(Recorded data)
>>
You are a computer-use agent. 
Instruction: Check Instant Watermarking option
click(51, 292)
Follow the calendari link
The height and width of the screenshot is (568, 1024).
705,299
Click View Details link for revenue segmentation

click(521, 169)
<<
> **What you have to do**:
Exactly the lines from the one containing "Instruction: Check Instant" through the last line of the records are to be transcribed, both endpoints included.

> **Output for this task**:
Instruction: Check Instant Watermarking option
click(51, 292)
Follow the calendari link
The height and width of the screenshot is (568, 1024).
705,299
Click View Details link for revenue segmentation

click(521, 169)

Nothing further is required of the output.